The irony wasn't lost on one of our editors.

One day after a drunken driving victim was a special guest at Metea Valley High School's prom, he noticed, something less inspiring occurred not far away: Twenty-six teens were charged with underaged drinking at a party held after the Naperville North High School prom. The parents of one of the teens are accused of hosting the party and providing the alcohol.

Just before their prom, Metea students heard the story of Leeslyee Huerta, who uses a wheelchair as the result of a drunken-driving accident five years ago. She was in the audience when the man who put her there, 27-year-old Nick Chodzko, told how his decision to drink and drive resulted in a head-on crash that permanently injured Leeslyee. Nick's remorse and his apology in court to Leeslyee struck her as genuine, and now the two are friends. He's also one of the Alliance Against Intoxicated Motorists' regular speakers at prom time, when many schools do what they can to promote the perils of drinking and driving. The Metea community was so moved by the story of Nick and Leeslyee, they pulled out the stops to provide a prom night she wouldn't forget.

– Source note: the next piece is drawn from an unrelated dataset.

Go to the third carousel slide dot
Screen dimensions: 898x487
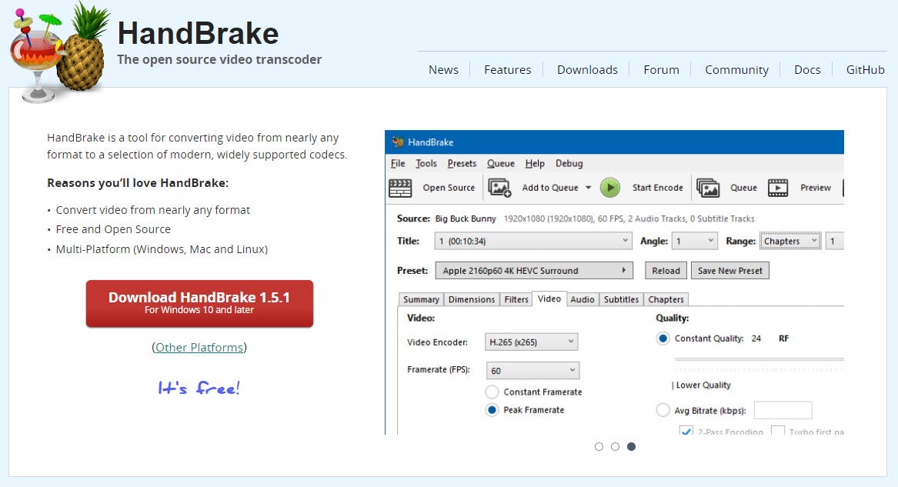pos(631,446)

By all accounts, the Aurora high school students were deeply moved by the story as well. Moved enough to stay away from prom-night drinking? No way to know. But from next door in Naperville came a story we've reported all too often. Police were called to the address of the party — at 2:40 a.m. April 29 — because of complaints of neighborhood vandalism. News of the 28 arrests did not appear until Thursday's editions because we had gotten wind of it for the first time a day earlier.

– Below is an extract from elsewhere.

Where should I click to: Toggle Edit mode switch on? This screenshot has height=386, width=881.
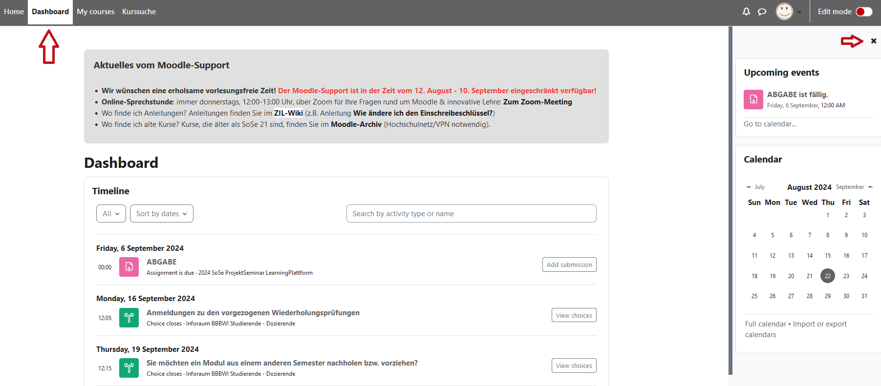tap(863, 12)

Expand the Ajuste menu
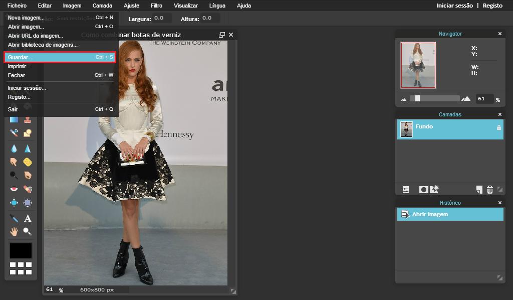[131, 6]
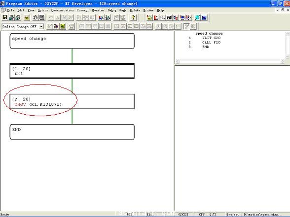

I'm not complaining, mind you, that Naperville police did not issue a news release on the party bust. Few, if any, police departments do. But it did bring to mind a time when Naperville pulled out the stops to try to curb underage drinking.

Many in the city were shaken by the death of a popular Naperville Central High School student who died in a car crash more than a decade ago. The underage friend who gave her a ride was legally drunk.

At that time, in the early 2000s, Naperville was the only community in Illinois with an ambiguously and confusingly named “presence restriction” ordinance. Basically, it allowed the cops to arrest all minors in a party house, regardless of whether they had been caught drinking. The law, described by detractors as a guilt-by-association measure, was controversial. Not just teens but many parents argued that the law punished kids trying to do the right thing by not drinking. Of course, there were those who felt “innocent” kids shouldn't be at the drinking parties in the first place.

There was a second component to this: Naperville police routinely issued news releases, providing the names and addresses of all underage people rousted at these drinking parties. We dutifully went along with the program and published the names of the alleged offenders. The point of this publicity, police said, was that it might be a deterrent on underaged drinking, if not for the kids, perhaps for their embarrassed parents. Eventually, the police dropped that practice, and we don't hear much today about kids getting charged with violating the “presence restriction” law.

It's easy to get cynical about the efforts of the past and present, that kids — and in some cases, enabling parents — are going to take little heed of the talks, the drunken driving accident simulations, the efforts of AAIM and other groups.

But, you know what, and I readily realize what a cliché this is, if all the efforts save one teen from making a bad, and possibly fatal, decision, isn't all the effort well worth it?